The session’s well underway by the time Kgomotso adds harmonies atop the loop. At this point, BCUC’s signature imbombu, hand-crafted from the finest zinc by merchants at Kwa-MayiMayi in Durban, has also graced the song.
“When we started the band, we didn’t start it because we wanted to make money. We wanted to start the band because we felt like there is a voice that is not there, you know?!”
Jovi utters the words while cooling off under the tree shade following the second round of rehearsals for the day. Luja’s preparing food for customers who’ve just ordered and Mosebetsi, the featured bassist, has left for other missions in the city. The rest of the crew, along with a few friends, are seated on the same restaurant bench underneath the tree with Jovi, sweaty and hyperventilating.
The s’camto’s (conversation) about their roots. Back in the early 2000s, Jozi had a buzzing underground scene out of which noteworthy names emerged: Sliq Angel and MXO; Simphiwe Dana; Lebo Mashile; Tumi Molekane and his (former) band The Volume; and the now-defunct Kwani Experience — perhaps the closest to BCUC, at least in their militant, pro-black philosophies.
“We are older than most of them, obviously, in terms of how long [we’ve] been together, you know?! The difference between us and them: I reckon they wanted to make money with the music, and thina we wanted to make music and then money will follow, because obviously when you do music, then money should follow. We wanted to be this voice for the black urban [youth who] are culturally inclined [and] proud of [its] musical heritage,” says Jovi.
The collective wanted to become a bridge between what they call ‘muzik wa diplaas’ and ‘muzik wa ko kasi’ — essentially, an alternative to traditional music, and kwaito and house music. “Back then, we were annoyed by i-digital music, but now [it’s] got these guys who are using other machines, and they make it almost live now. You mention abo-Fantasma [and]Goldfish – at least you can respect that.”
The aim, therefore, was to play music that utilised instruments, and secondly to say something with substance.
What was the central message at that time, I ask.

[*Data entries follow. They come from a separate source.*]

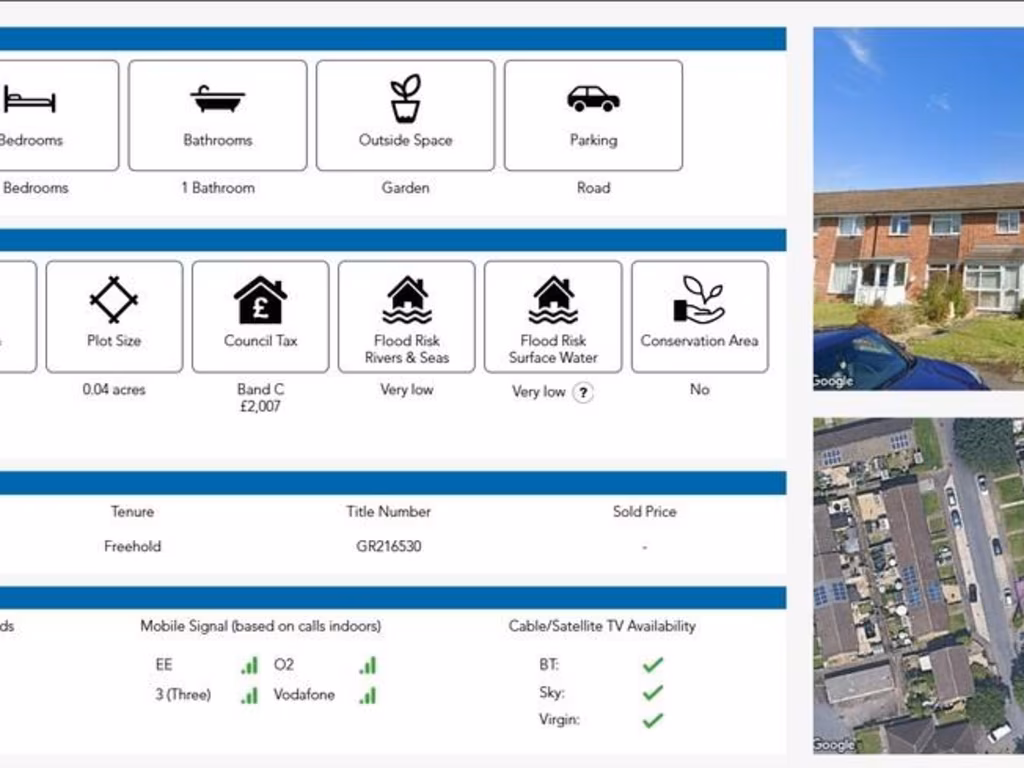
Task: Click the BT availability checkmark
Action: tap(653, 664)
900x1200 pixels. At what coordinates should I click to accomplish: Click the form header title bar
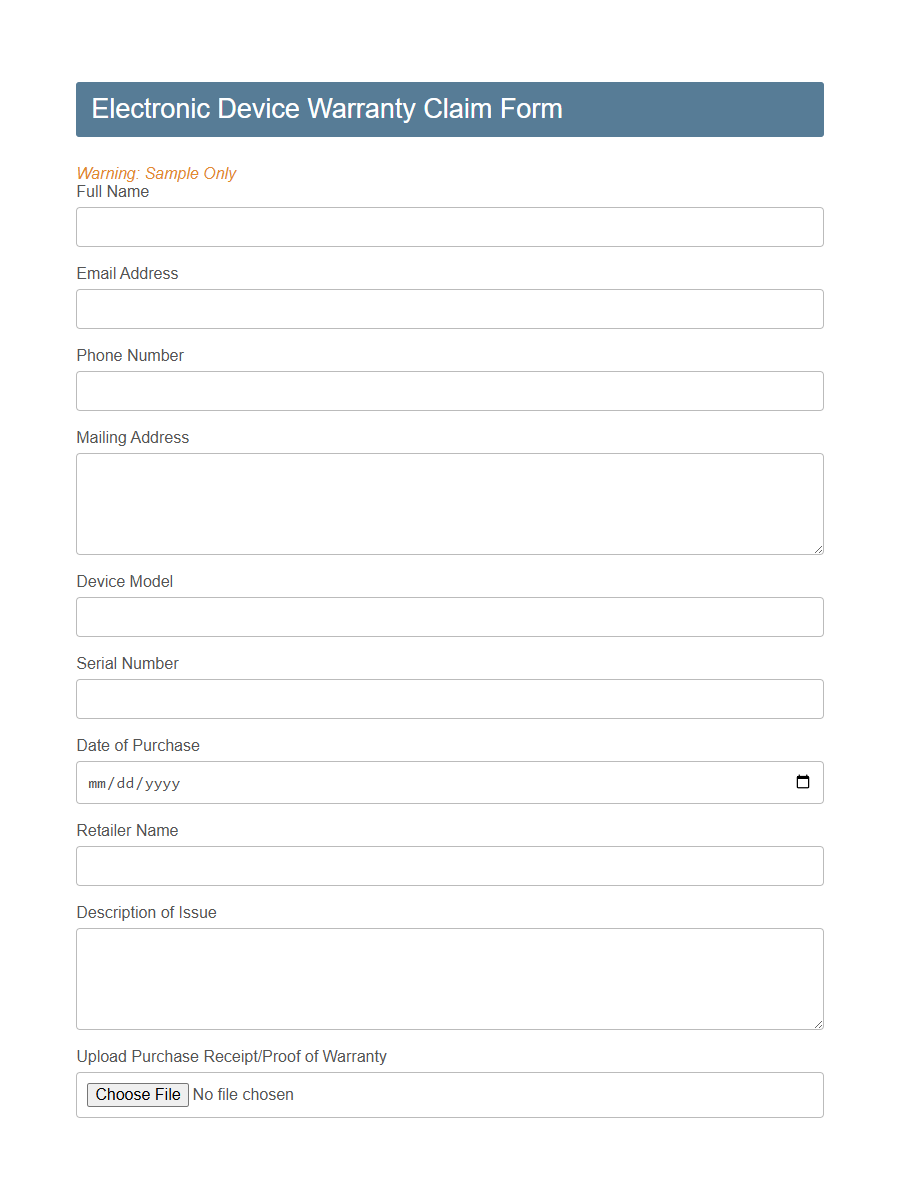[449, 109]
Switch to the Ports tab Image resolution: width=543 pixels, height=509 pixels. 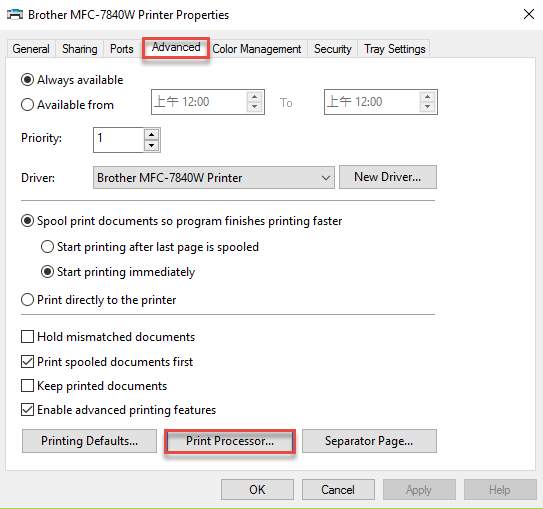click(x=122, y=49)
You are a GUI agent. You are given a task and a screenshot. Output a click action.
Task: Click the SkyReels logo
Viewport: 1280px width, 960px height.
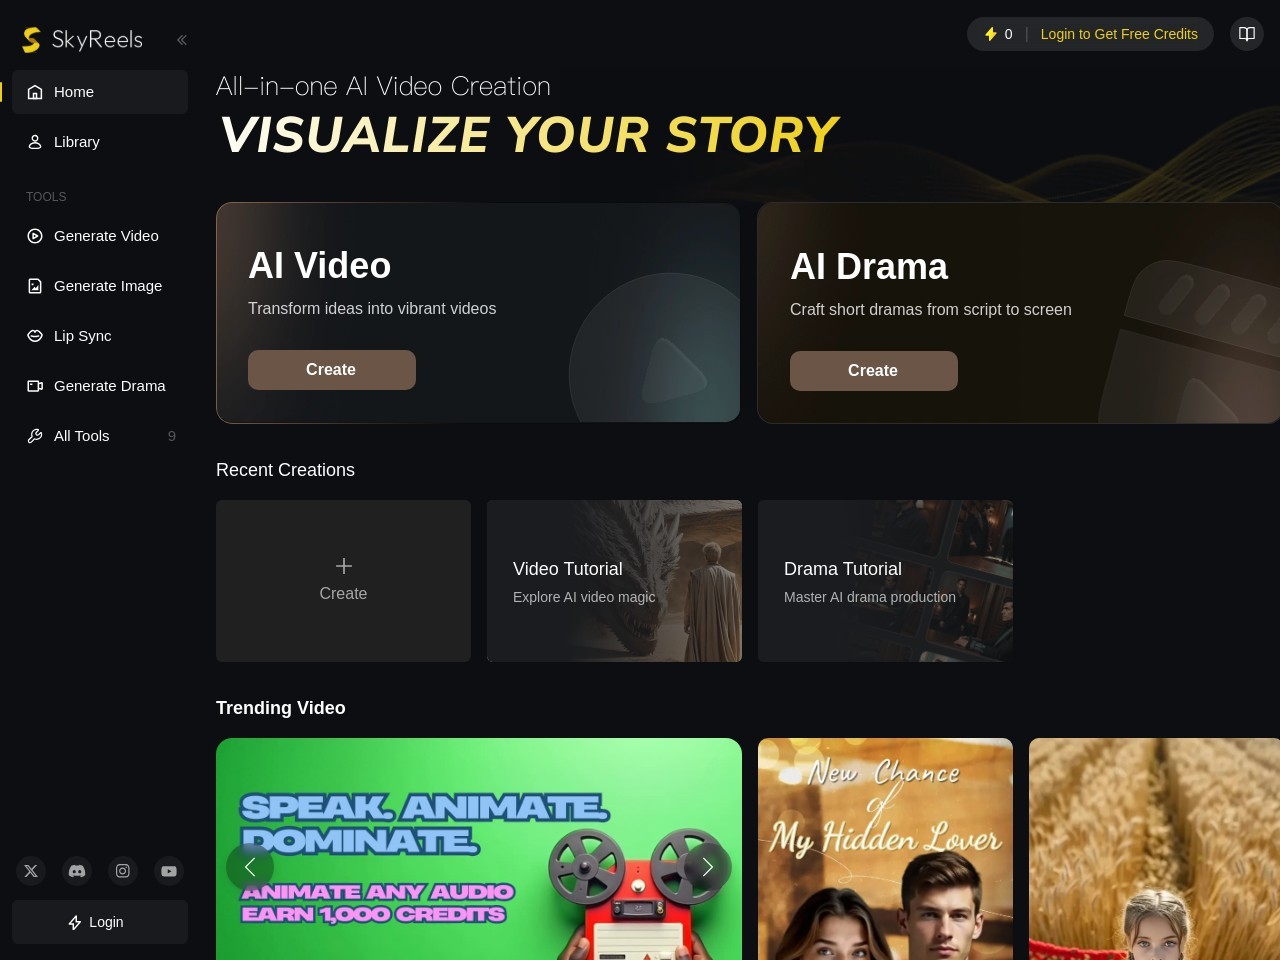tap(83, 39)
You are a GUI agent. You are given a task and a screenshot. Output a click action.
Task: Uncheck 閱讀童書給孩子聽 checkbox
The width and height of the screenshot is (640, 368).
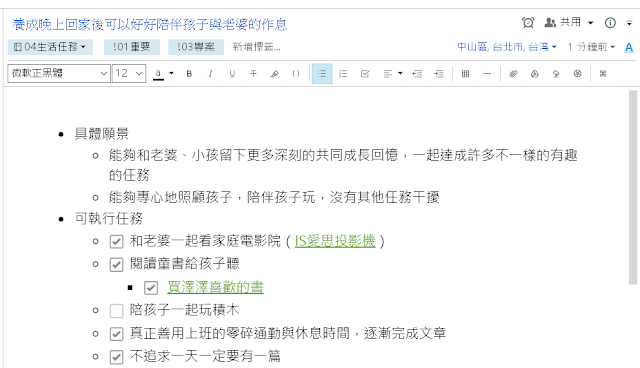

“Black music, it hasn’t changed,” says Jovi and Kgomotso, almost at the same time. Hloni calls it ‘shebeen muzik’, the type you don’t get to hear on radio. It’s the type of music sung by everyone.
“I think we’re speaking about ourselves,” says Kgomotso. “Our ideology, B-Cook’s sense of consciousness is not about us going outside of ourselves to find enlightenment. It’s about finding out who we are within our families. Ko-ntlung (at home), what’s happening? How do you incorporate it with what happens in Cheex’s place? At Hloni’s place? At Jovi’s place? [It’s about] how we build bridges and how we educate each other to be better people. For us, that is the consciousness — just being good people and putting that positivity out there.”